YOUR INSTRUCTIONS:
In the text on SEO audit tools, give the passage between "In fact, a lot" and "they help others?", inclusive, again, changing "gateway drugs" to "stepping stones".

TEXT UNDER STUDY:
──────────────────────────────

In fact, a lot of the free SEO audit tools served as the gateway drugs that pulled me out of the comfortable, accessible realm of title tag and H1 optimization and pulled me into the grasp of bigger, sexier concepts like crawl budgets, indexation and so on.
If they helped me like this, why couldn’t they help others?
Think of it this way: Clients pay a professional to consult and guide them through the weird, weedy jungle of changing search algorithms and ranking factors. Clients pay them to be not just an expert, but a guide who can help them learn more about this evolving industry. Basically, they’re looking for an expert to teach them more about SEO, so they have a stronger understanding of how it can benefit their business.
SEO audit tools can go a long way in explaining what, to some people, could seem like technical mysticism. As I mentioned earlier, the fact that these tools take what can be confusing practices and applies them to an actual website makes for an extremely practical, accessible learning tool for those who need a casual understanding of technical SEO.
In short: When clients can speak more intelligently about the SEO strategies professionals develop for them, everyone wins.

──────────────────────────────

GIVEN INFORMATION:
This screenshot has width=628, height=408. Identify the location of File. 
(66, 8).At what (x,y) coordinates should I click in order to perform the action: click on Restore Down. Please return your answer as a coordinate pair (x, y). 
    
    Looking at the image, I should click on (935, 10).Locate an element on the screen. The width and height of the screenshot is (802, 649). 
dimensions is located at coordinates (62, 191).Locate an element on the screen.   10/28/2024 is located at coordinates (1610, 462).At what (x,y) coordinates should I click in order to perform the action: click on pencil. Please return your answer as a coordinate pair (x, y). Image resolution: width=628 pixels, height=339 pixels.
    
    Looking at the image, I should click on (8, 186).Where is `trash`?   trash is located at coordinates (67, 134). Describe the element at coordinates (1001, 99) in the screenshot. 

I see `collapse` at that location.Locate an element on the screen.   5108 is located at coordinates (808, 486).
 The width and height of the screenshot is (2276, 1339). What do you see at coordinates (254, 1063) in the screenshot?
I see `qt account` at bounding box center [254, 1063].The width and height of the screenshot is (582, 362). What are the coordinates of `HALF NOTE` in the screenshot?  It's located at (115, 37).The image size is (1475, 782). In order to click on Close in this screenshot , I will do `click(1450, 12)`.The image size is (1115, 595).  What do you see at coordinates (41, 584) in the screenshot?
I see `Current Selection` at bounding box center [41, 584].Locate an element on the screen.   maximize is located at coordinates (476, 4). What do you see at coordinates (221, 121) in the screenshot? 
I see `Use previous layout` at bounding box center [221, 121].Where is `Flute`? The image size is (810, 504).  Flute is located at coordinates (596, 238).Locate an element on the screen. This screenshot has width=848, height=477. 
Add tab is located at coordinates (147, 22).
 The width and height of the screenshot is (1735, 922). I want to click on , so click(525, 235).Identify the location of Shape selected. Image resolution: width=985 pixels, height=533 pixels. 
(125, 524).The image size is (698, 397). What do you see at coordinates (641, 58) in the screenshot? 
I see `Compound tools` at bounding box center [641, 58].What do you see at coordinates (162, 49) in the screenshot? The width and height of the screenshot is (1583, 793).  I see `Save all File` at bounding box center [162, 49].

──────────────────────────────

RESPONSE FOR THIS EXERCISE:
In fact, a lot of the free SEO audit tools served as the stepping stones that pulled me out of the comfortable, accessible realm of title tag and H1 optimization and pulled me into the grasp of bigger, sexier concepts like crawl budgets, indexation and so on.
If they helped me like this, why couldn’t they help others?